One of the most morally and aesthetically interesting aspects of Werner Herzog’s 2005 documentary film Grizzly Man, the enchanting and bizarre tale of Timothy Treadwell’s life and death among the grizzlies, is Herzog’s decision not to include the existing audio of Timothy Treadwell and Aime Huguenard’s deaths. Treadwell and girlfriend Huguenard were eaten by a grizzly bear while living amongst the grizzlies in Alaska in the summer of 2003. Treadwell’s video camera (at least its audio function) was on while the two were being attacked and this audio is now in the possession of one of Treadwell’s friends. Herzog himself listens to the footage in Grizzly Man, and though viewers cannot hear it, they see Herzog listening to it, and hear him tell the audio’s owner that the recording should be destroyed.

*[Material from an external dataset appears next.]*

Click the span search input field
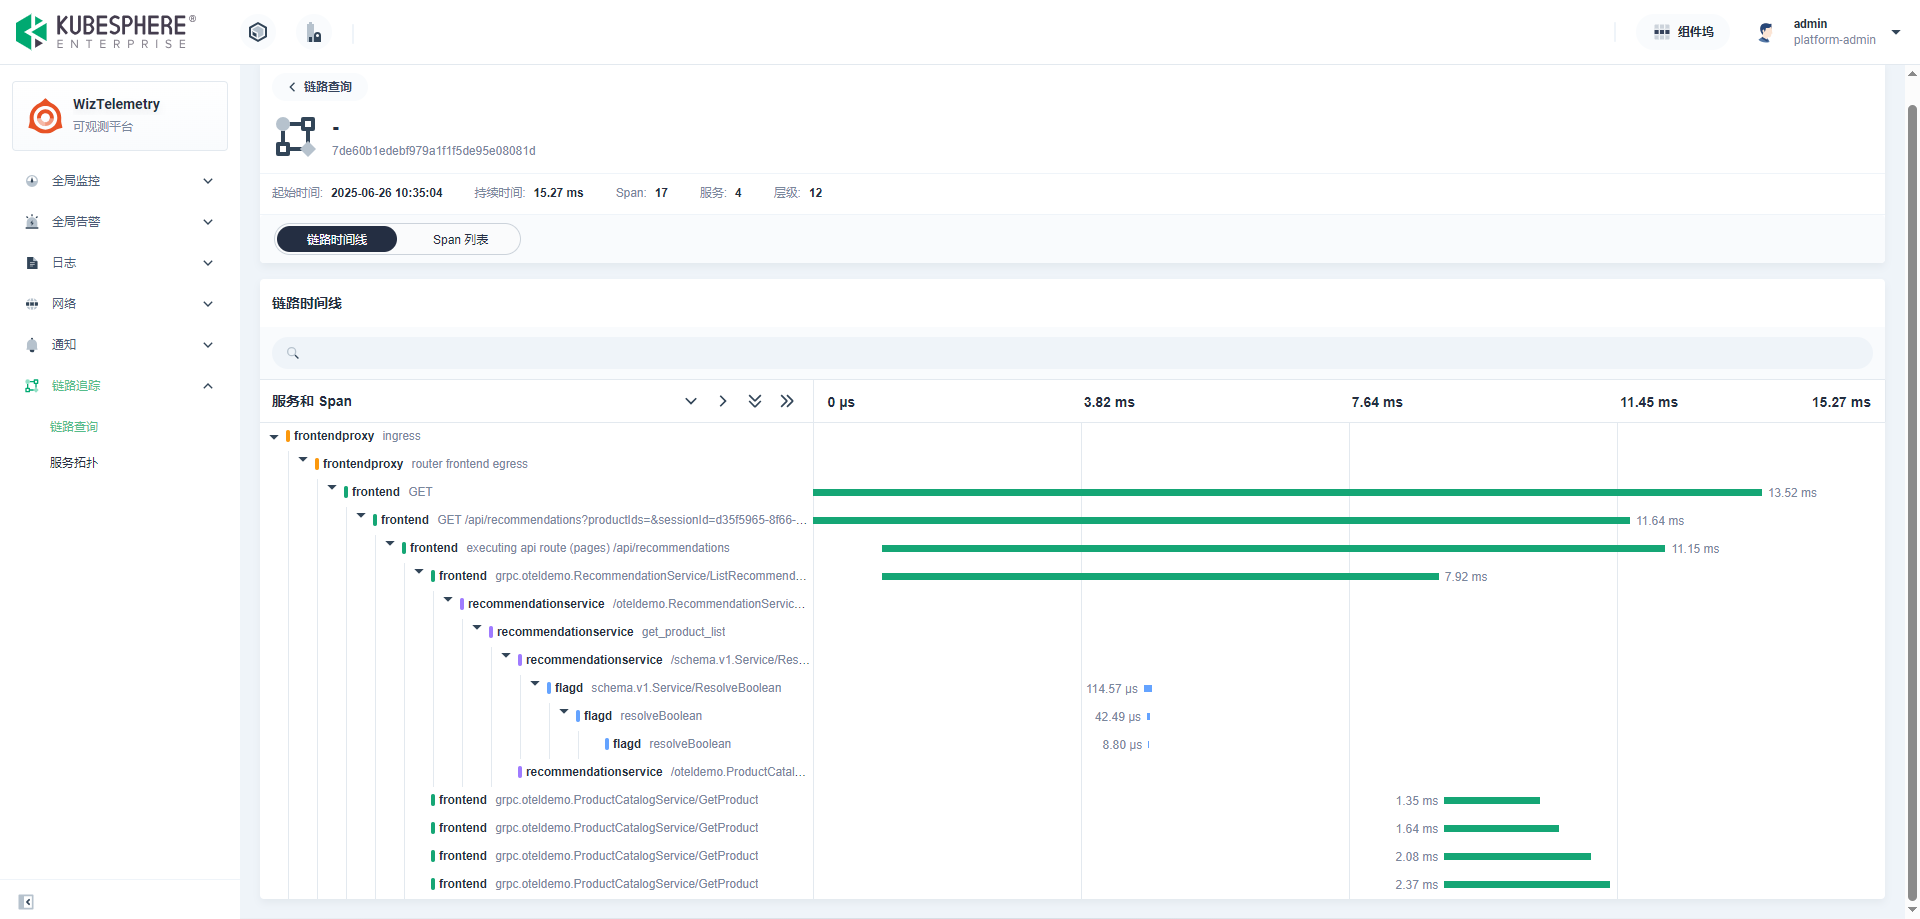Screen dimensions: 1920x919 tap(1072, 353)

A strict empiricist would disagree: If we are to understand an event or a life we must examine all of the evidence, however gruesome. But then, artists are not lawyers or scientists, and artistic justice is rather another thing than scientific or legal justice. Herzog’s choice not to include the audio recording of these two surely horrific deaths is a question that many artists are confronted with. What aesthetic and ethical effects will the representation of a certain act, particularly something like dismemberment or rape, have on my audience? Will the representation of such acts necessarily invoke responses of arousal or morbid fascination in the viewer? While this might serve the purposes of certain artists intent on impressing upon us as visual consumers our complicity with the rapist, voyeur, or bear, it becomes deeply problematic when the artist does not want us to identify with the assailant.

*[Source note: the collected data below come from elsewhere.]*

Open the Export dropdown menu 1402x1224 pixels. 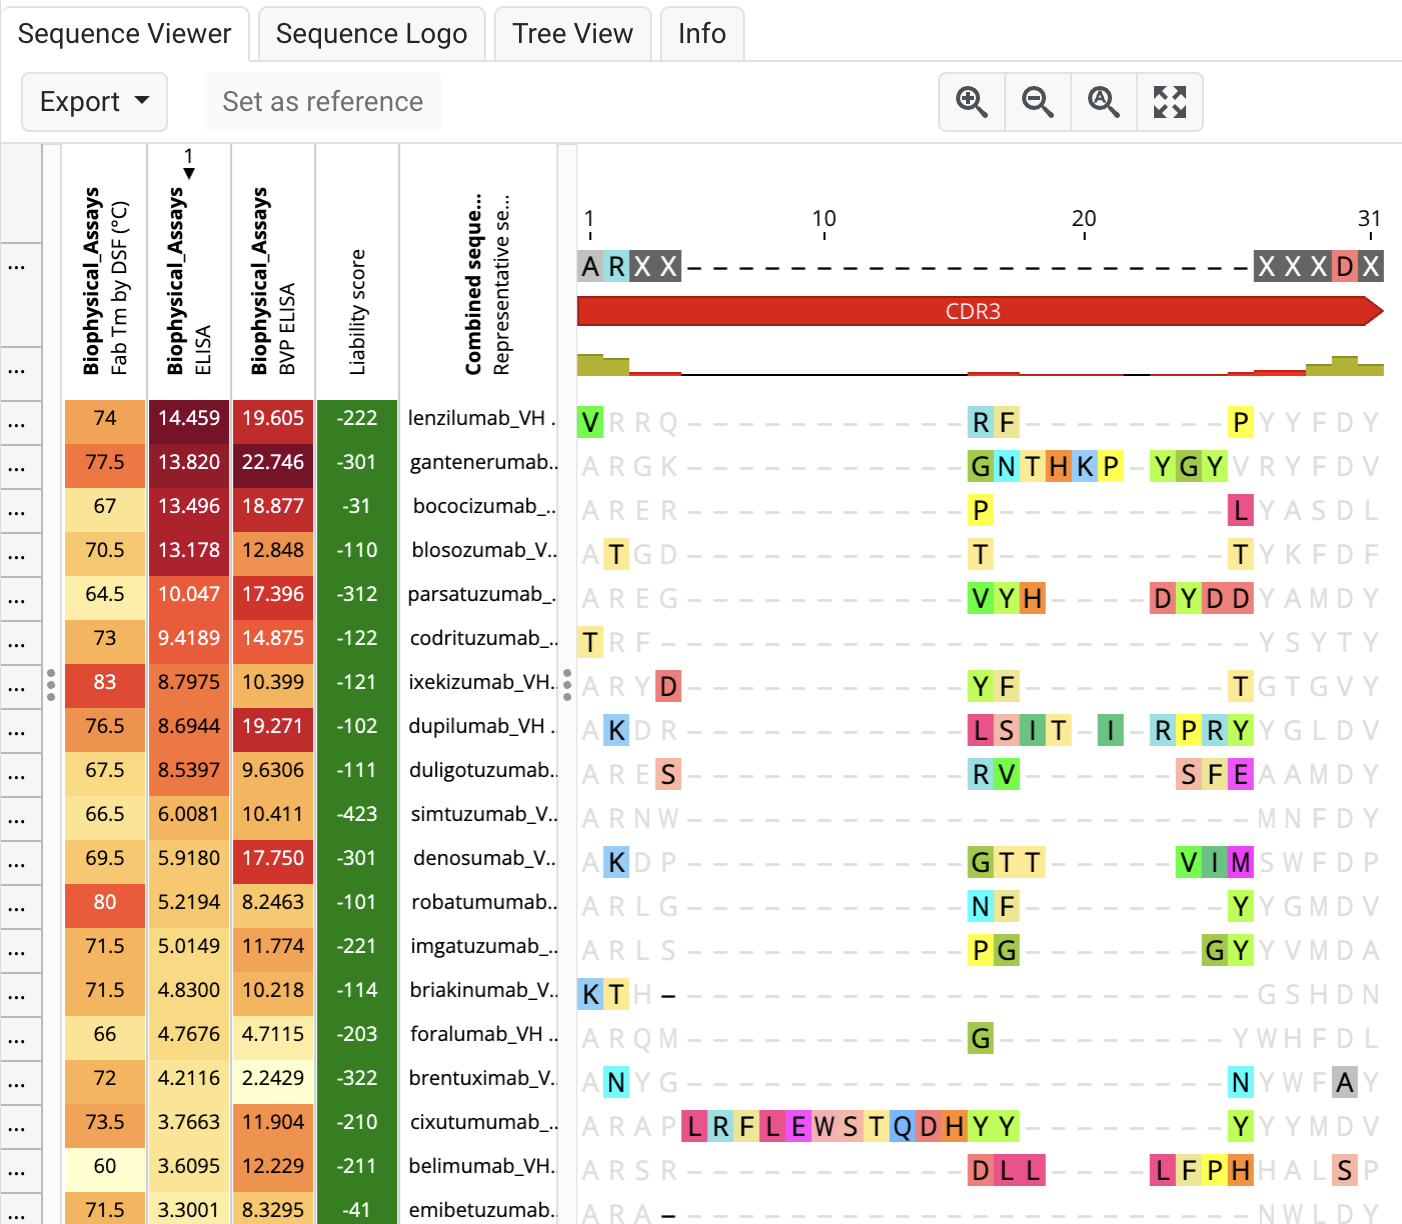pyautogui.click(x=94, y=102)
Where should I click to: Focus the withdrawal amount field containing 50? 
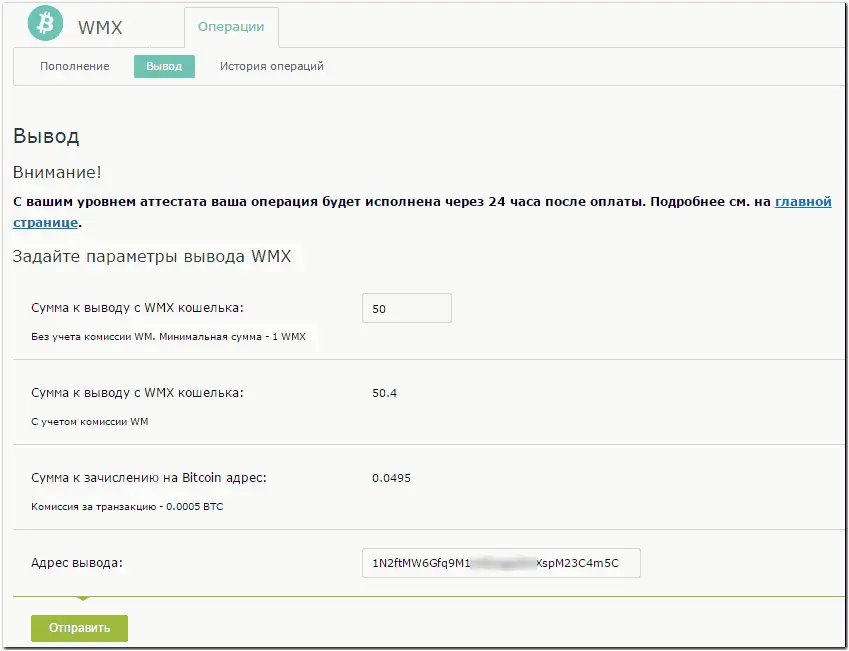tap(406, 309)
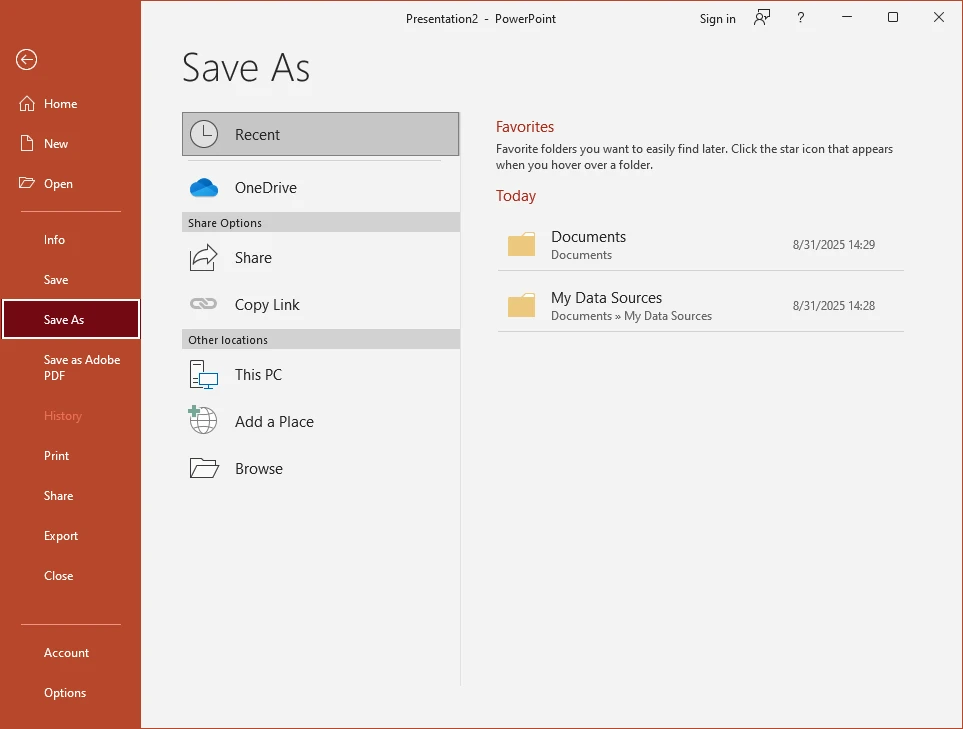Open the notification bell icon
963x729 pixels.
761,18
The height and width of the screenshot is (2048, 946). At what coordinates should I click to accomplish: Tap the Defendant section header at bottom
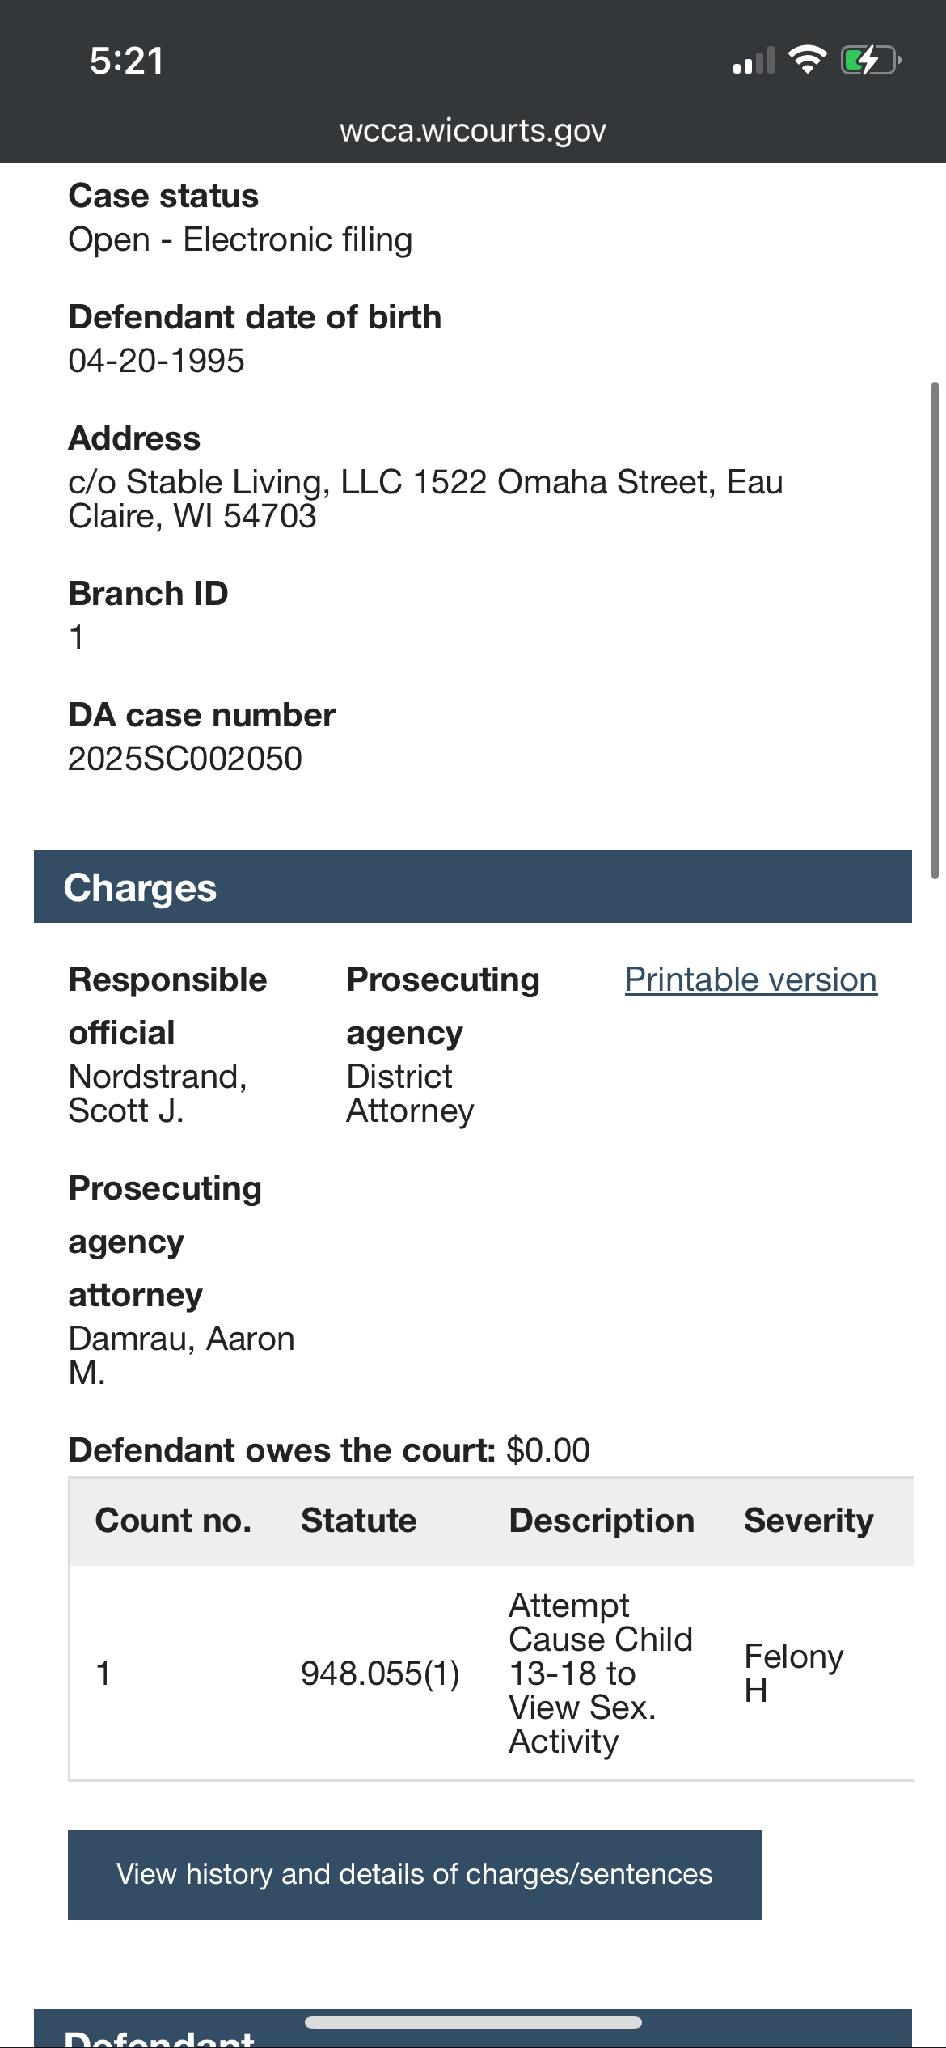(160, 2036)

Those who have read J.M. Coetzee’s Disgrace will know that the horror of a traumatic event that goes undescribed is not lessened, as will those who have read Samuel Richardson’s Clarissa (1748). Sometimes referred to colloquially as “The Rape of Clarissa,” Richardson’s nearly 1600 page novel does not actually describe Clarissa’s rape. It is through Clarissa herself that we get the novel’s only approximation of a description of the event and her drug-addled memories are described only vaguely – shadows, a candle, the prostitutes (who, we later learn, held Clarissa down for her rapist). Richardson’s choice to refuse description, like Coetzee’s, is an ethical choice. It is a choice that absolutely refuses to offer us the possibility of aesthetic engagement with monstrous acts. If literary and other fiction is, as some hold, a means of playing make-believe, of trying on alternate identities, artists who refuse to represent horrific acts tell us something in these refusals. They do not want us to imagine these things, they do not want to provide the means by which we will be implicated in dehumanizing other people (even if these people are only literary characters). Even to write descriptions of such events would be, to whatever degree, to aestheticize them. And to make a rape into an object of aesthetic contemplation, aesthetic pleasure, is a sort of crime.

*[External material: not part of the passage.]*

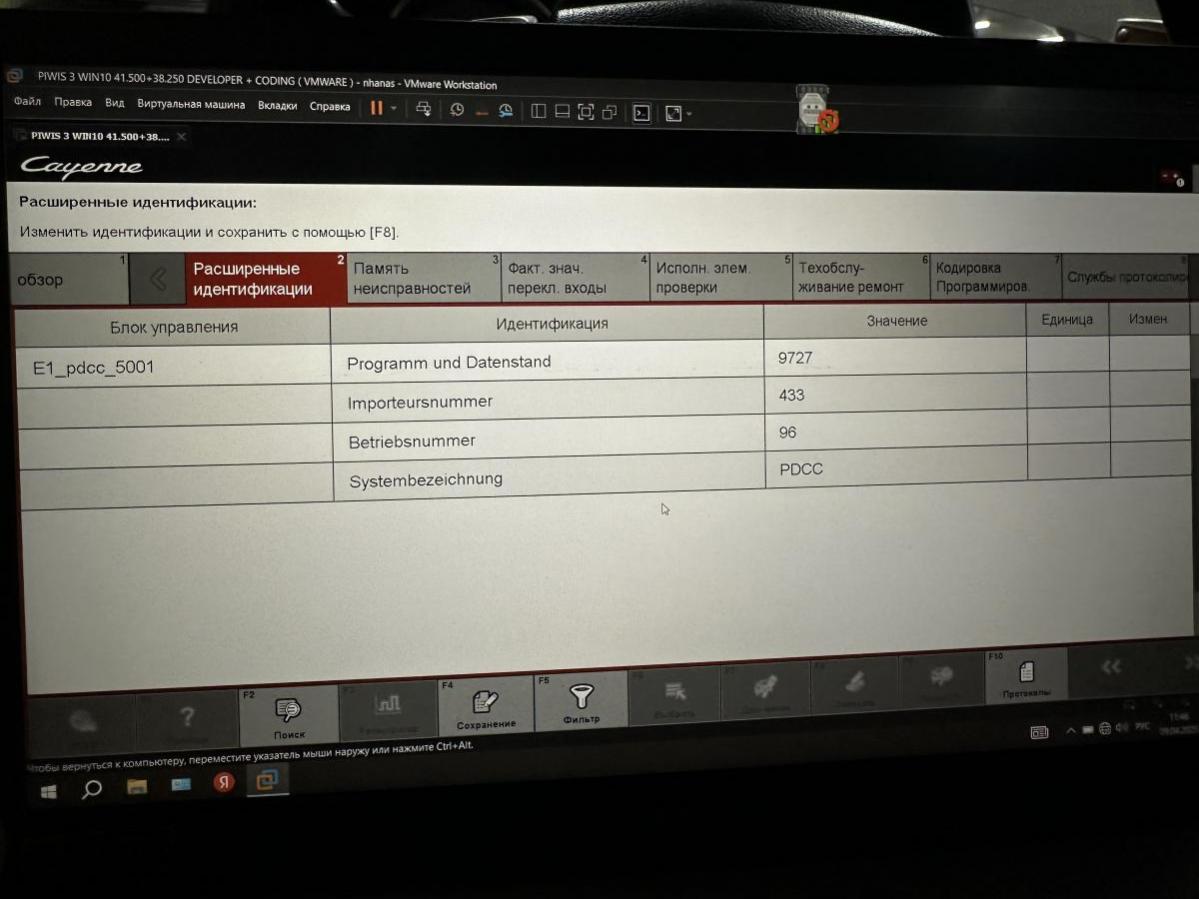Click VMware snapshot clock icon
Viewport: 1199px width, 899px height.
[457, 110]
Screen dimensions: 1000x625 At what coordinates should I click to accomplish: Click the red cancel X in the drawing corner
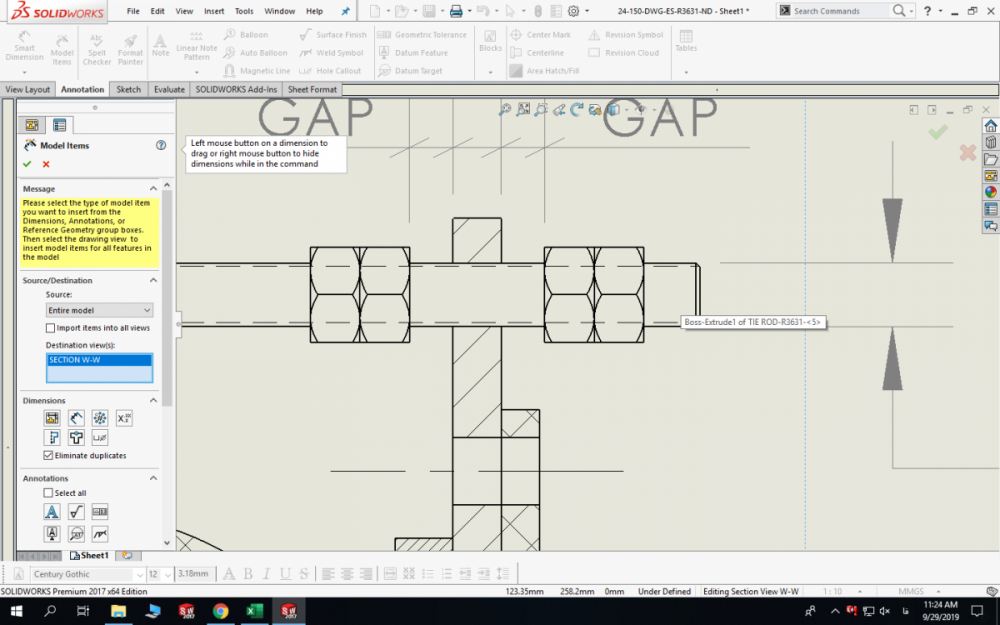click(x=967, y=153)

Sofia Coppola’s 2006 Marie Antoinette is the most recent example of this phenomenon that I have encountered. Coppola uses artistic refusal in her decision not to represent any social reality beyond Versailles until the very end of the movie, and then, only slightly. Occasionally, a court character mentions unrest among the people, bread shortages, increased taxes, but no physical evidence of it ever invades Louis XVI’s court until the film’s end, when a crowd of peasants surrounds the palace. In one of the movie’s final scenes, Marie Antoinette (Kirsten Dunst) goes out onto a balcony of the palace and we hear below her (and even see the torches, pruning hooks, and scythes – though not the faces – of) the people below her on the ground. The scene astonishes because through it we realize that Marie and Louis had no idea what was happening beyond Versailles – had no idea these people truly existed, much less that they existed in exigency and anger. They have never seen them – they did not physically exist until this moment when it is too late. And we are made, like the monarchs, to have no idea of the anger and suffering of their people (no visual idea at least, though we all know their eventual fate). Is this refusal unethical? Does it mask the suffering of thousands to force upon us sympathy for two thoughtless, pampered fools or does Coppola’s demand that we understand the king and queen’s ignorance press for an even more scrupulous definition of justice?
In “Weighing In,” Seamus Heaney invokes “the power/Of power not exercised”: Sometimes we say more and say it better by refusing to speak.